1921 Finance Act - tax relief granted to pension schemes satisfying certain conditions.
1925 Contributory Pensions Act - set up a contributory State scheme for manual workers and others earning up to £250 a year. The pension was 50p a week from age 65.
1942 Sir William Beveridge publishes his "Social Insurance and Allied Services" report with state welfare proposals.
1946 National Insurance Act - introduced contributory State pension for all. Initially pensions were £1.30 a week for a single person and £2.10 for a married couple. Paid from age 65 for men and 60 for women, effective from 1948.
1947 Finance Act - limited the maximum amount of tax relief on pensions, and the proportion that could be taken as a lump sum.
1959 National Insurance Act - introduced a top-up state pensions scheme, based on earnings and known as the graduated pension. Covered earnings between £9 and £15 a week.
1975 Social Security Pensions Act - set up the State Earnings related Pension Scheme (Serps). Introduced in 1978, the scheme replaced graduated pensions. Rules for contracting out were also introduced, whereby workers with adequate private provision can give up all or part of the benefits of Serps. In return they pay lower National Insurance contributions.
1980 Social Security Act - Link between state pension increases and average earnings broken by Margaret Thatcher's Conservative government. If the link with earnings had not been broken, a basic state pension for a single pensioner would worth about £30 a week more.
1986 Financial Services Act - set out terms and conditions under which investment business could be conducted. Changes to contracting out.
1991/2 Maxwell scandal.
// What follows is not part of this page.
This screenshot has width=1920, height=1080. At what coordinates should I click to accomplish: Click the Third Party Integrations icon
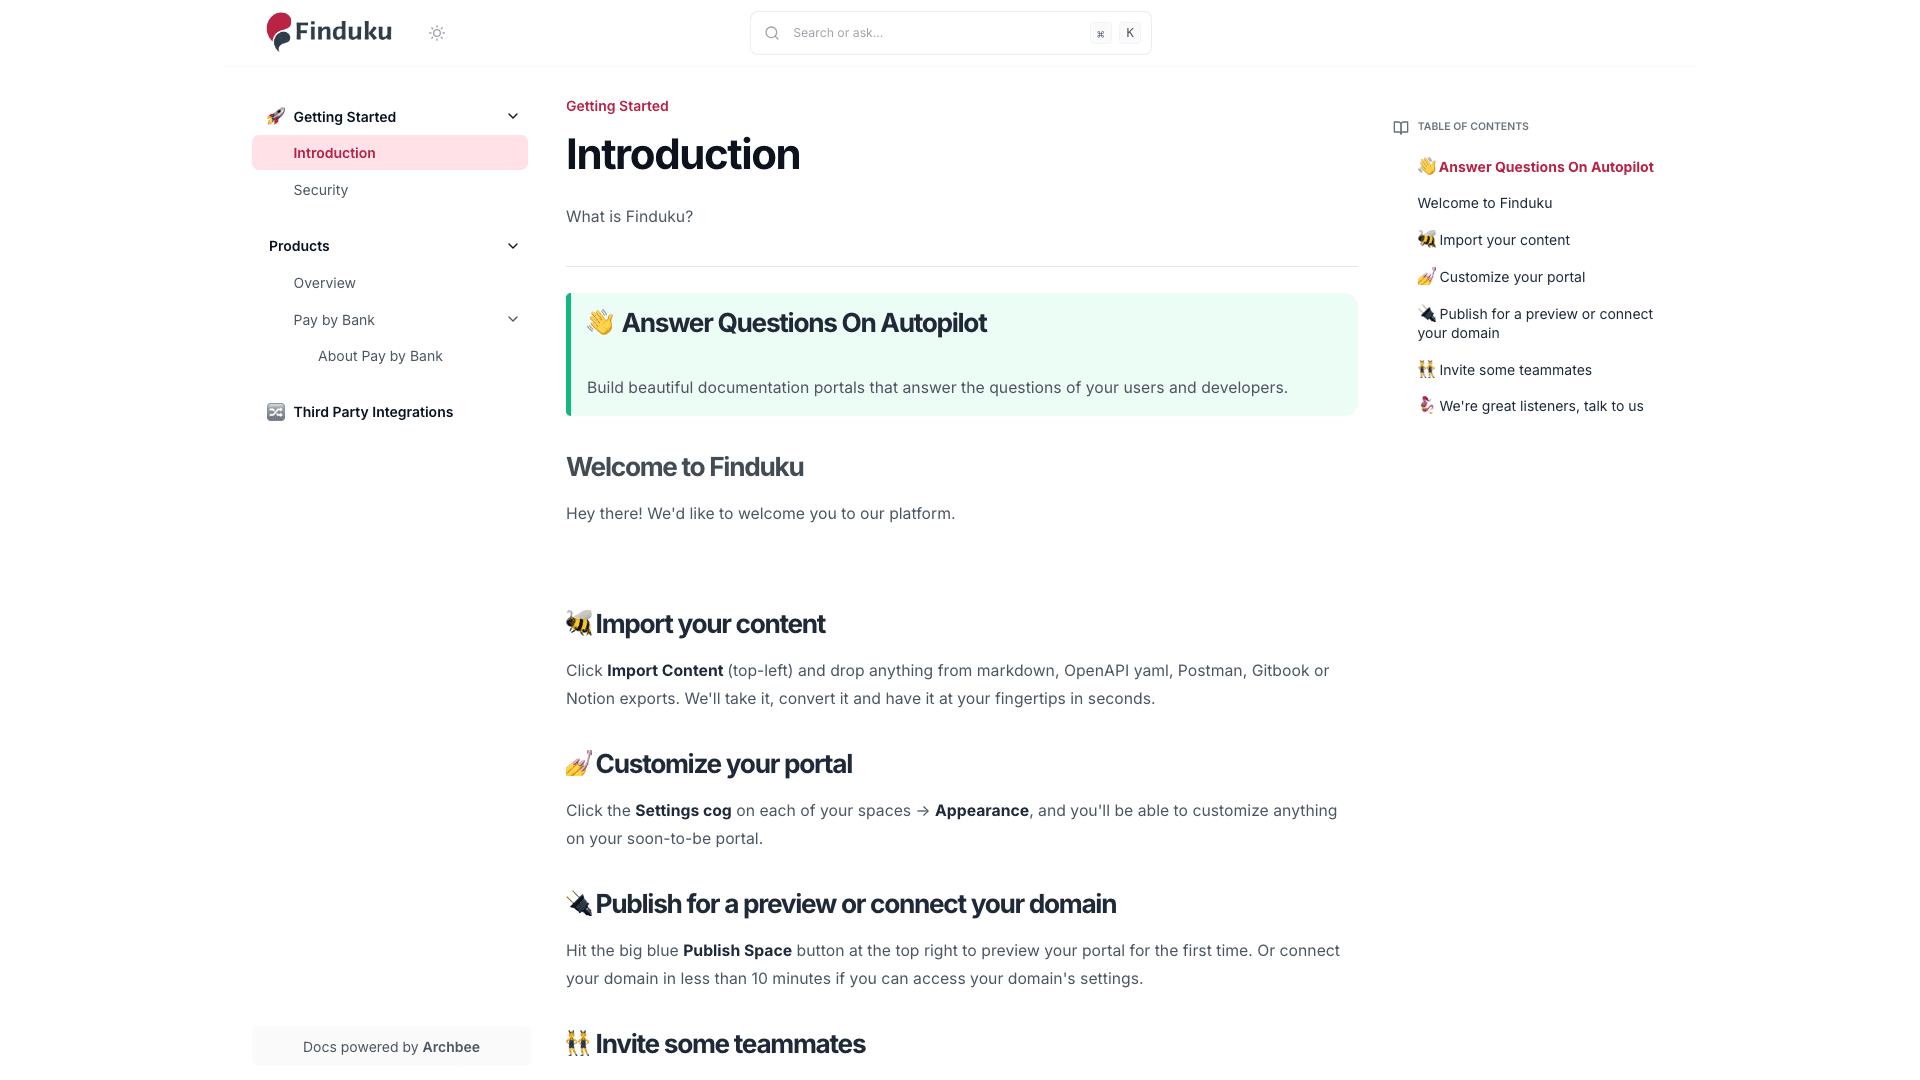[275, 411]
Mirror newspaper proprietor Robert Maxwell had used about £460m from his group's pension funds to finance business dealings.
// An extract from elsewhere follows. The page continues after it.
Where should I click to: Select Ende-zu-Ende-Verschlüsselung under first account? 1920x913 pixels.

1995 Pensions Act - response to Maxwell, which set up regulatory and compensation schemes.
1997 Removed tax credits for pension funds on company dividends.
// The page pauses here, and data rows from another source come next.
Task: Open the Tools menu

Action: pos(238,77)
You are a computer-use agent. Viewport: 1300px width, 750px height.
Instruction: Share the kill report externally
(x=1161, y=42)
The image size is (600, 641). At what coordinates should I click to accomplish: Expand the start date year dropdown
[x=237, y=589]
1999 Introduction of Minimum Income Guarantee (Mig), income support for poorest pensioners.
2001 Introduction of stakeholder pensions, a low-cost pensions scheme aimed at people on low to average earnings and helping women save for old age.
2002 Switch from Serps to the State Second Pension scheme.
2003 Introduction of the Pension Credit, a means-tested benefit designed to top up the incomes and savings of Britain's poorest pensioners.
2004 First report of the government's Pension Commission, headed by Lord Turner, outlines some of the main challenges facing UK pension provision. The report suggests that either taxes will have to rise or people will have to work longer, save more or face old age poverty.
2005The Turner commission report outlining solution to the pensions impasse published on 30 November, expected to recommend a higher state pension funded by a rise in the retirement age, and an automatic national savings scheme.